Só que o que Cavaco não irá ver é um provo a recordá-lo como um grande primeiro-ministro e muito menos como um presidente competente. Vão recordá-lo como um político matreiro que sempre deu grande importância à sua imagem e que governou um país como se fosse um quintal do barrocal do Algarve. Um político de vistas curtas, que estragou uma democracia ao criar uma classe de corruptos, esbanjando os recursos que afluíram da CEE em obras da treta para inaugurar em vésperas de eleições e em esquemas de falsa formação profissional.

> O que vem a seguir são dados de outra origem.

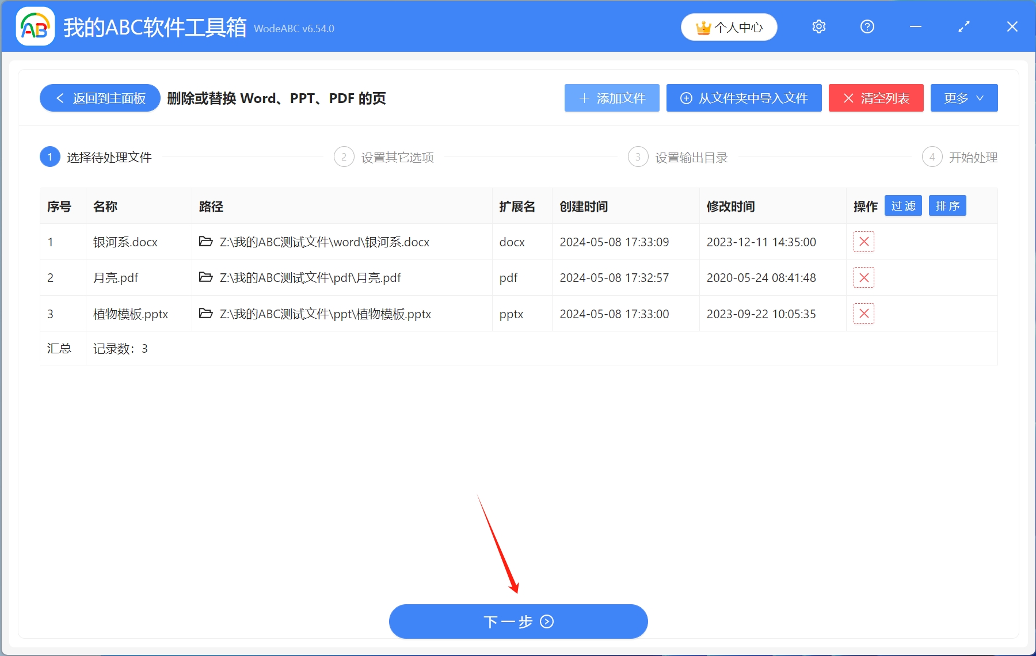Click 返回到主面板 to go back

99,98
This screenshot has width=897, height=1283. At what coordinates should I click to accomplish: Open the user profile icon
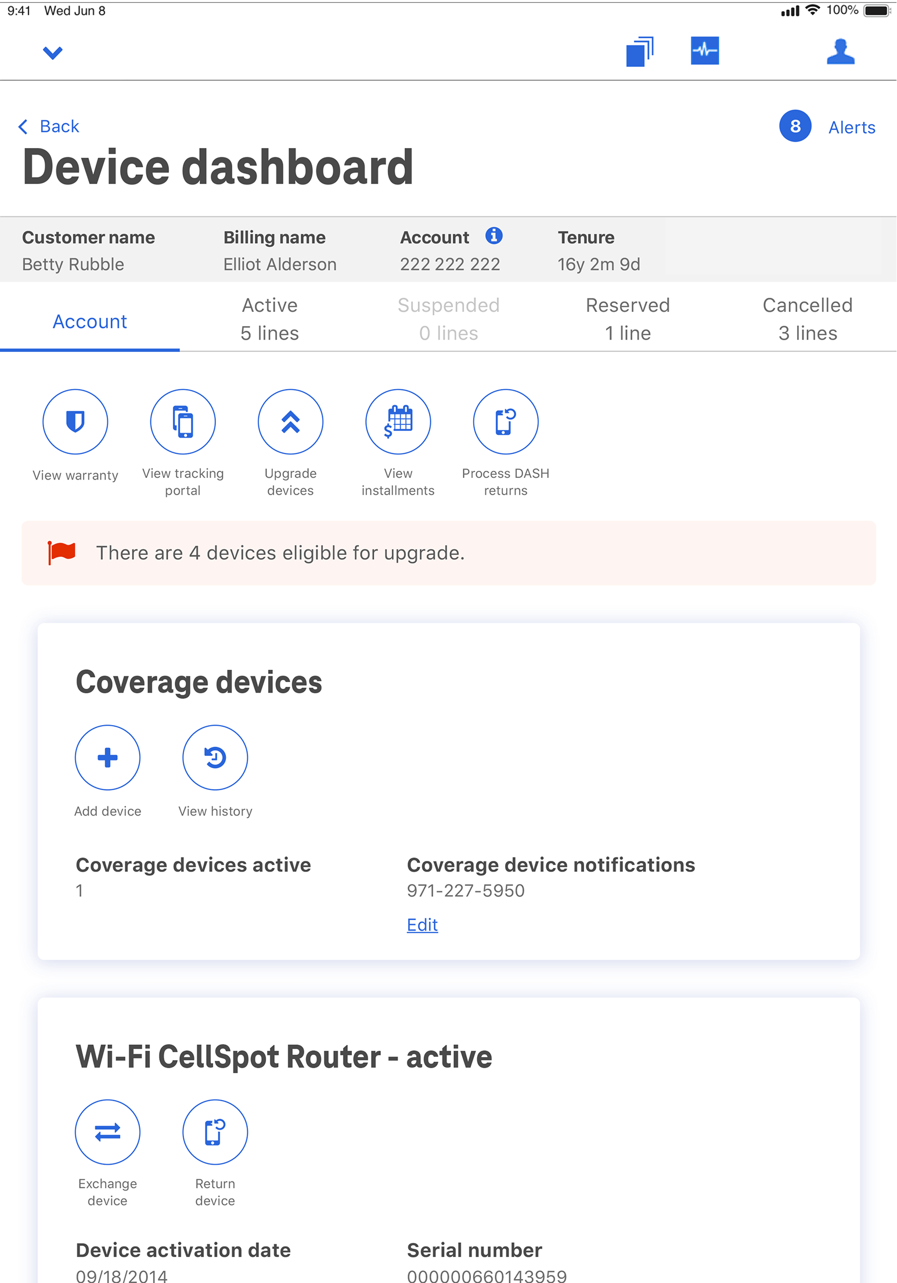tap(840, 52)
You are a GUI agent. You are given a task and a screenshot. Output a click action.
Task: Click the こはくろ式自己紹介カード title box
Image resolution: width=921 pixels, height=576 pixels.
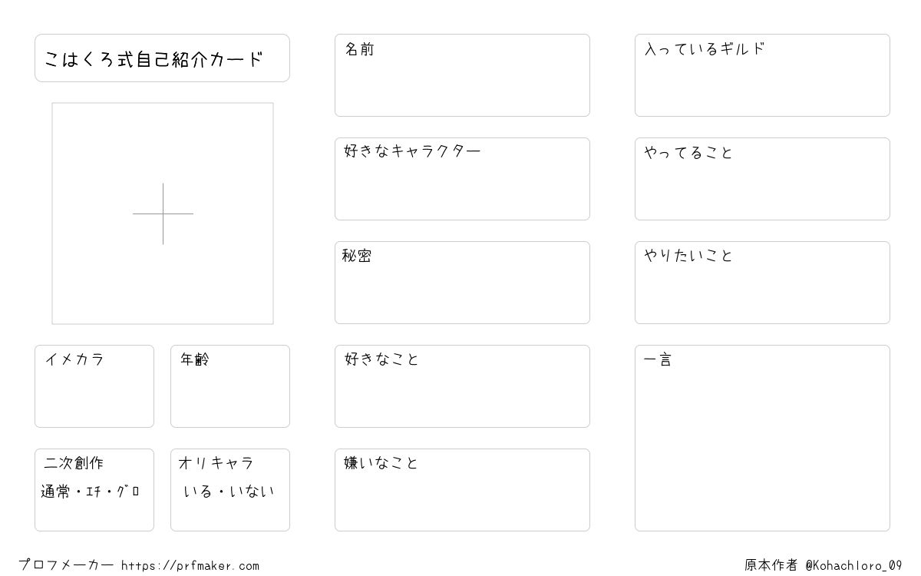[x=162, y=58]
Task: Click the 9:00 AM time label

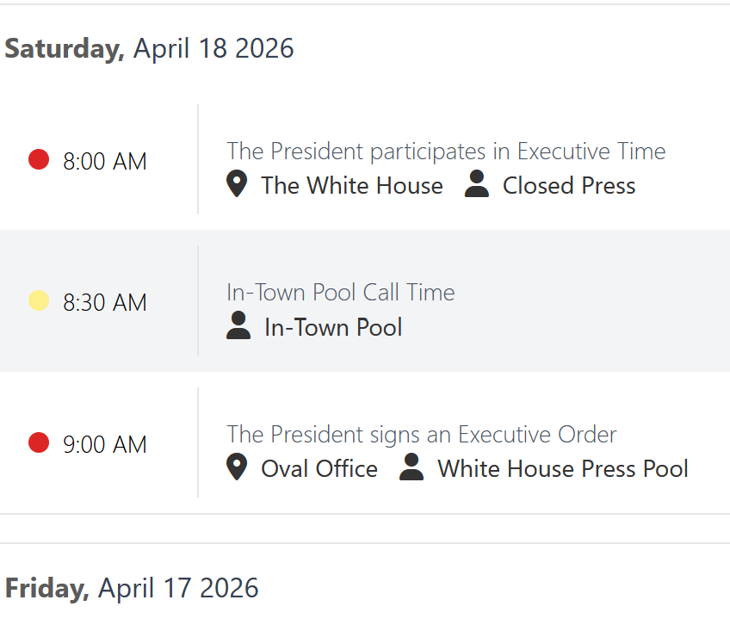Action: pyautogui.click(x=105, y=444)
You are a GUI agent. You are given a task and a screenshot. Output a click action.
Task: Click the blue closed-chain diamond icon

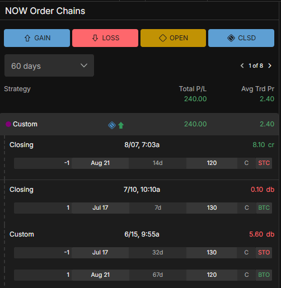(x=112, y=125)
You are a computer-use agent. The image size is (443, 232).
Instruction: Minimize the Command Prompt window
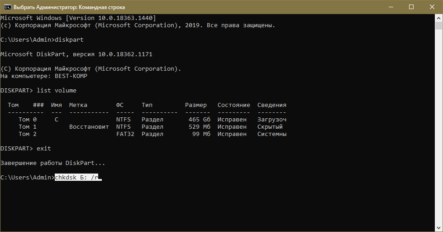pyautogui.click(x=391, y=7)
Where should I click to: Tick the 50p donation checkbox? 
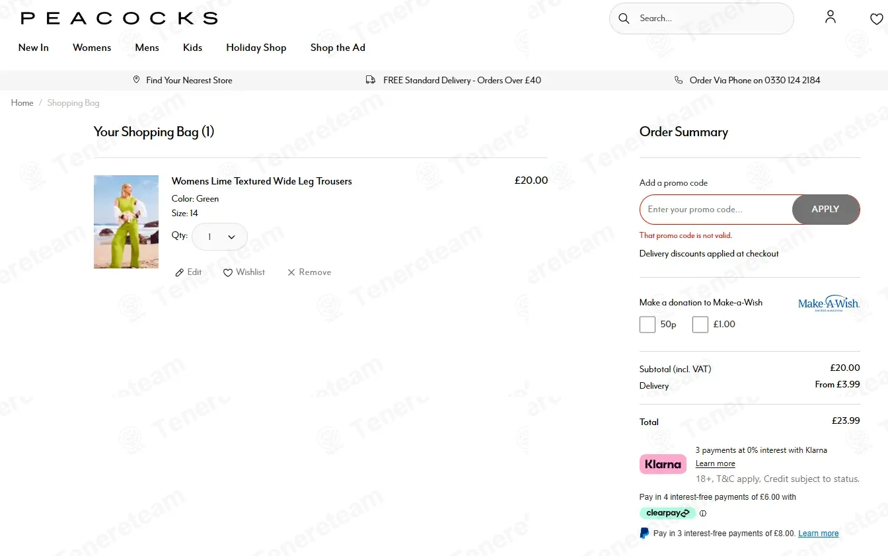pos(648,325)
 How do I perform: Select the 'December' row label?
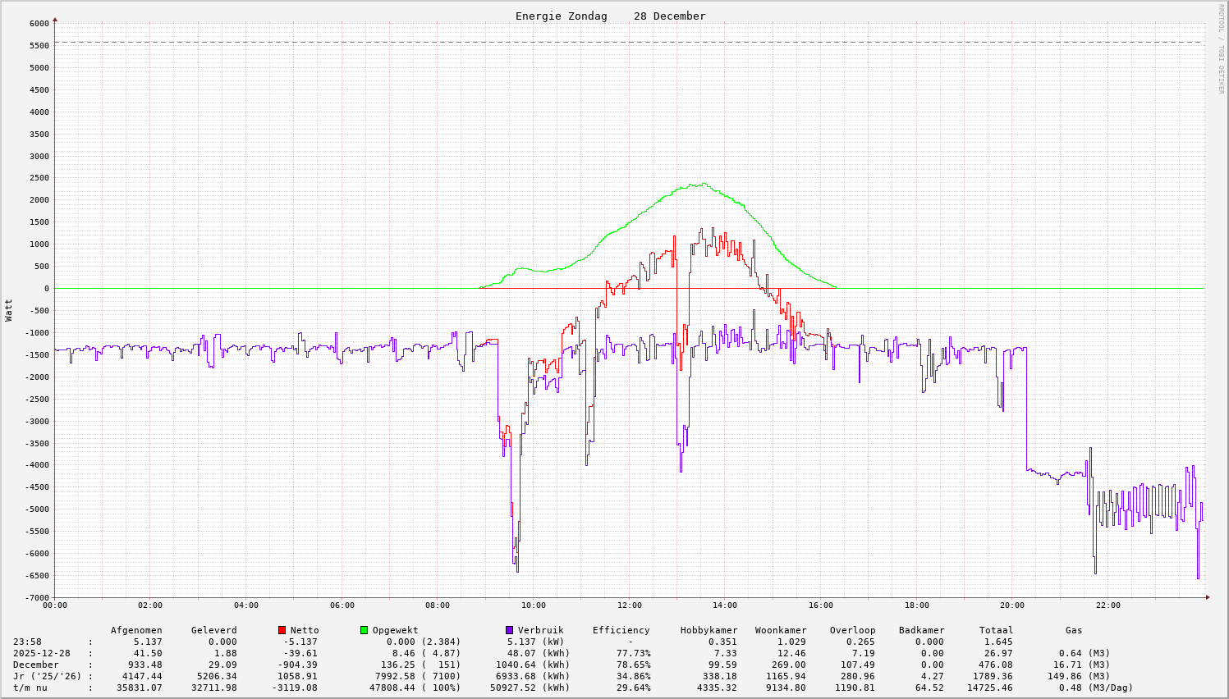36,665
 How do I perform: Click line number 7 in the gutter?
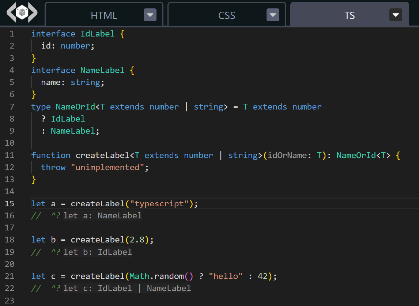point(12,106)
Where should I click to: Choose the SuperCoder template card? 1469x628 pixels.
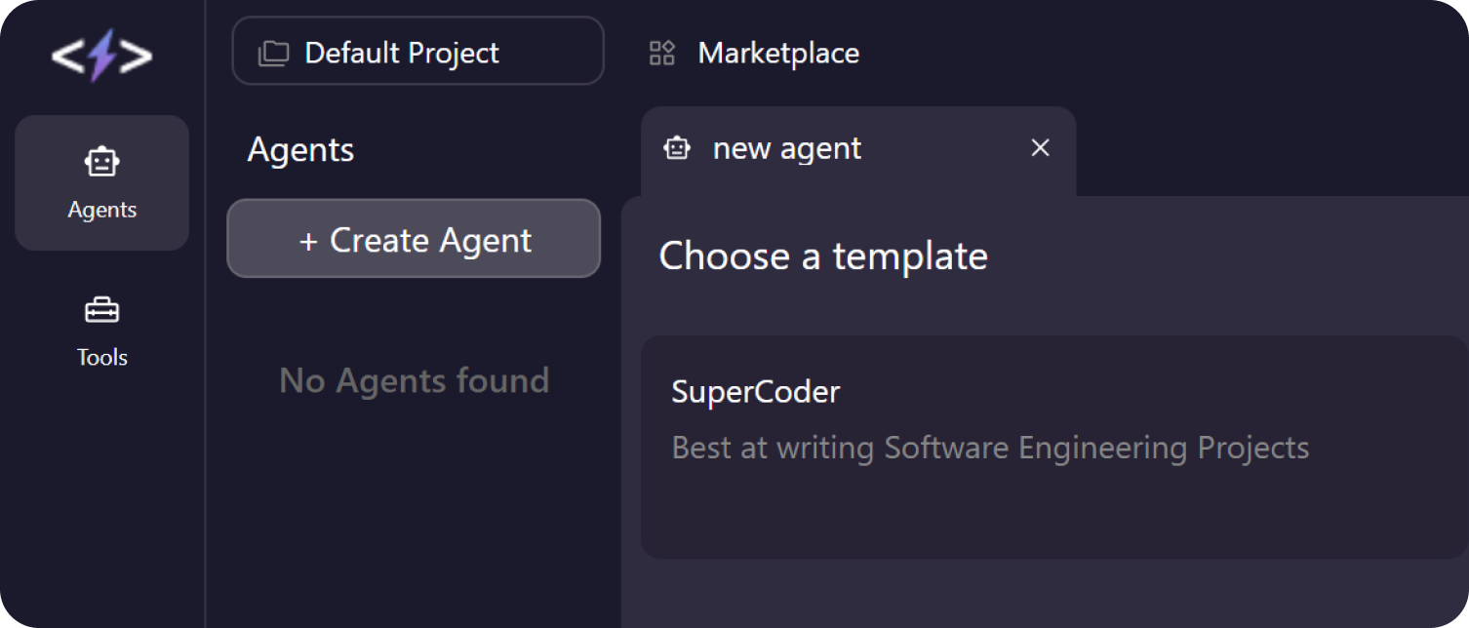click(x=1052, y=447)
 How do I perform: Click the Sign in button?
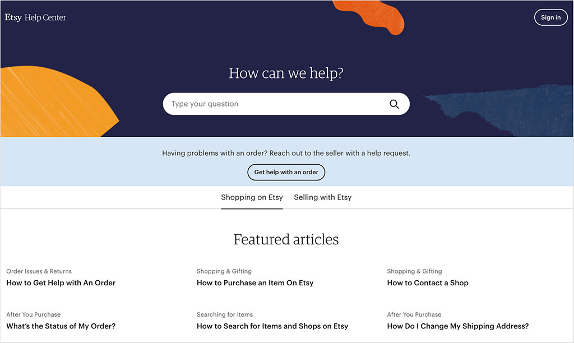pos(550,17)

Agora corre contra o tempo, tenta branquear os erros do passado, como quando recusou uma pensão a Salgueiro Maia ao mesmo tempo que a atribuía a um agente da PIDE-DGS, mal chegou a Belém correu a Santarém homenagear o capitão de Abril, como se com esse gesto o país esquecesse o que tinha feito. Cavaco não preside para o país mas sim para gerir a sua imagem, não fala a pensar no país mas sim na eventualidade de no futuro precisar de recorrer ao que disse ou escreveu para ser ilibado de responsabilidades.
Como primeiro-ministro acabou por falhar, convencido de que os portugueses não o escolheriam para presidente se o PSD estivesse no governo fez a Fernando Nogueira o que não se faz a um adversário, só lhe faltou pedir aos eleitores para que não votassem no seu sucessor. Mas nada ganhou com isso, acabou por perder as eleições contra Jorge Sampaio. Isso custou-lhe dez anos de existência sem mordomias, tempo em que ainda teve sucesso com o famoso negócio das acções da SLN. Durante esse tempo ainda tirou o tapete a Santana Lopes mas nunca assumiu que era ao então primeiro-ministro que se dirigia quando falou em má moeda.
Se o fim do mandato de primeiro-ministro foi o desprezo dos eleitores, o fim do mandato na presidência não vai ser melhor. Cavaco já sabe como vai terminar o seu mandato, ou dará posse ao governo que derrubou para chegar a primeiro-ministro, ou dará posse ao governo que ajudou a derrubar no seu segundo mandato, quando achou que podia ser presidente e primeiro-ministro. Se Seguro sobreviver dará posse a um governo de bloco central, se António Costa conseguir a liderança do PS Cavaco poderá sofrer a humilhação de ter de dar posse a um governo de maioria absoluta dirigido por aquele que era o número dois de Sócrates.
Em qualquer dos casos Cavaco terá um fim triste, fim que merece depois de tanta prepotência enquanto primeiro-ministro, e de incompetência em Belém. Cavaco arrastar-se-á até ao fim de um mandato paupérrimo, que não deixará saudades à democracia portuguesa, um mandato durante o qual Cavaco liderou a direita na conquista do poder, aproveitando-se de uma crise externa que pôs a nu o seu falhanço como primeiro-ministro.